AIM OF THE TASK |
Every line in the records below with the string "computer" is to be copied out.

Records from a dataset |
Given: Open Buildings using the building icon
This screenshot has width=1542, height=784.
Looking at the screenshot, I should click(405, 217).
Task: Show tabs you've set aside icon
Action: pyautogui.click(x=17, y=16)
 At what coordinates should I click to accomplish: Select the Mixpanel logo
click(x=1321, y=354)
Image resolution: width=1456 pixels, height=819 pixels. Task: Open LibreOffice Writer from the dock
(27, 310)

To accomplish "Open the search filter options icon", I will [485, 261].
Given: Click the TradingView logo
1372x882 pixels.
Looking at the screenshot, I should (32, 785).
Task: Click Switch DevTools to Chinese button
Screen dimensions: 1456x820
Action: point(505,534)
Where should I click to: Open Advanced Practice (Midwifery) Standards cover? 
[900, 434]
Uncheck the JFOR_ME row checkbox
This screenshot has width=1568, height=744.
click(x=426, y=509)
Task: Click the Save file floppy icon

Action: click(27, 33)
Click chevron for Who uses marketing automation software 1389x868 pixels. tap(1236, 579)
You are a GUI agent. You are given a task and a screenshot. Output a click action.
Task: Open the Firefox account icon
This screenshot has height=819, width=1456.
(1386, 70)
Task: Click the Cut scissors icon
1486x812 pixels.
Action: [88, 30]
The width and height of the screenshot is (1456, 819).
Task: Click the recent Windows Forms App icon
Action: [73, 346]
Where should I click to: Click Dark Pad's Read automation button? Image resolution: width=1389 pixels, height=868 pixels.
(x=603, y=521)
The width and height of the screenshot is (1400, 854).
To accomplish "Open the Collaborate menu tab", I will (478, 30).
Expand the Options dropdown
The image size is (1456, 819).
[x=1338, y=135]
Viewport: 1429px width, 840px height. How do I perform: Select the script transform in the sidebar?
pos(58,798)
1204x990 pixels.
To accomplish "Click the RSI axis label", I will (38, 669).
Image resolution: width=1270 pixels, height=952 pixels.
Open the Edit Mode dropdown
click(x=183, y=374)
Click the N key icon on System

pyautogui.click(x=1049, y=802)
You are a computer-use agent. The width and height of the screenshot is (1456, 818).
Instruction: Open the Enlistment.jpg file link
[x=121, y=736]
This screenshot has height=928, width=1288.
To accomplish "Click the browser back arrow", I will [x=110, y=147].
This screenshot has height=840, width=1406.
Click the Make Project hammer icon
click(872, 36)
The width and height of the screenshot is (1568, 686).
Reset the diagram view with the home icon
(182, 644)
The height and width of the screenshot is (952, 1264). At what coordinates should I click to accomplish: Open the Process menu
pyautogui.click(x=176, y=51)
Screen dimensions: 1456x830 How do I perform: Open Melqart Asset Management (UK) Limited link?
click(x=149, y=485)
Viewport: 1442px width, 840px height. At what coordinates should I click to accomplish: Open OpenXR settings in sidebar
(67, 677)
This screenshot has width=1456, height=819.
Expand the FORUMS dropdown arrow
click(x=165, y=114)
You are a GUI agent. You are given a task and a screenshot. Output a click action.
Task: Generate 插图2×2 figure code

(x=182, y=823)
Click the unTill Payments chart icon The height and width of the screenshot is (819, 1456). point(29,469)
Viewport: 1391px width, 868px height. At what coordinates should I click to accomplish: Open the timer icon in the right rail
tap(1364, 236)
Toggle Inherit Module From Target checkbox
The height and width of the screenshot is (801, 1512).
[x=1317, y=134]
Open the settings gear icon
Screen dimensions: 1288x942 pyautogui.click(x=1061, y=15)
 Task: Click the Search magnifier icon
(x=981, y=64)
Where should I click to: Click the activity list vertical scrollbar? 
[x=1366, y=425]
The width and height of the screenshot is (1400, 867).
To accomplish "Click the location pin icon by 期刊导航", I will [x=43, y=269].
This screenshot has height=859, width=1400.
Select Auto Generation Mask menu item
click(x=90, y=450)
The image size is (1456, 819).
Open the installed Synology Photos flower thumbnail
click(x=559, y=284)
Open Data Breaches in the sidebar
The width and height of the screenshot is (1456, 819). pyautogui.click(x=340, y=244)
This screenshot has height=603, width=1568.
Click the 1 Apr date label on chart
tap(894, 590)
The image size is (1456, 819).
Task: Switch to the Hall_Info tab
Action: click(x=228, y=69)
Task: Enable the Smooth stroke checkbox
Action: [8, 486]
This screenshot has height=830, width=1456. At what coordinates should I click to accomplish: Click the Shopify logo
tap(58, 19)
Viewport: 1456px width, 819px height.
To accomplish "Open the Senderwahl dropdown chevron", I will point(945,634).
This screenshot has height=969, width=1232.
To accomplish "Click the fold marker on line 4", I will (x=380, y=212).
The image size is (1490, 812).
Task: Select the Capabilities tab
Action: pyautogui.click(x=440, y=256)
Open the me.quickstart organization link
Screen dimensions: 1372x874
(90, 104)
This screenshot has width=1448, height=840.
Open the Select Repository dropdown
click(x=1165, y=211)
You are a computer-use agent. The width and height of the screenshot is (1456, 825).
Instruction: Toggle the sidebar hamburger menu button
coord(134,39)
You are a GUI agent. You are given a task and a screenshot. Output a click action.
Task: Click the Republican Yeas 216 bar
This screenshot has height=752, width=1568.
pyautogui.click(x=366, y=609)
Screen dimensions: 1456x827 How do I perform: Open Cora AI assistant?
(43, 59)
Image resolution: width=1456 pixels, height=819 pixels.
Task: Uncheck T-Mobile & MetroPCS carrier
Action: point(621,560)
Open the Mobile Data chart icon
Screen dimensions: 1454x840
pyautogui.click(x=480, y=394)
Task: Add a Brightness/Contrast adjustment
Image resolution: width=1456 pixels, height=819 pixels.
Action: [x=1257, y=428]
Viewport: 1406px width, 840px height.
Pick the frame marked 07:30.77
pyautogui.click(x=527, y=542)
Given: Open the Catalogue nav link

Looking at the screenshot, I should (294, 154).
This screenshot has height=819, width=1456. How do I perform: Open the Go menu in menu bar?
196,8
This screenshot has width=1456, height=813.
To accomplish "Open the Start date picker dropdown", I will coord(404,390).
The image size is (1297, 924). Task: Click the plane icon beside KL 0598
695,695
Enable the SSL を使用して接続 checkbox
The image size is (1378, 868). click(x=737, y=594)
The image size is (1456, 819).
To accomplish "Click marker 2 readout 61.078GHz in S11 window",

RESPONSE AREA |
You are a computer-use agent. The width and height of the screenshot is (1456, 818).
You are a computer-use agent. The width and height of the screenshot is (1456, 825).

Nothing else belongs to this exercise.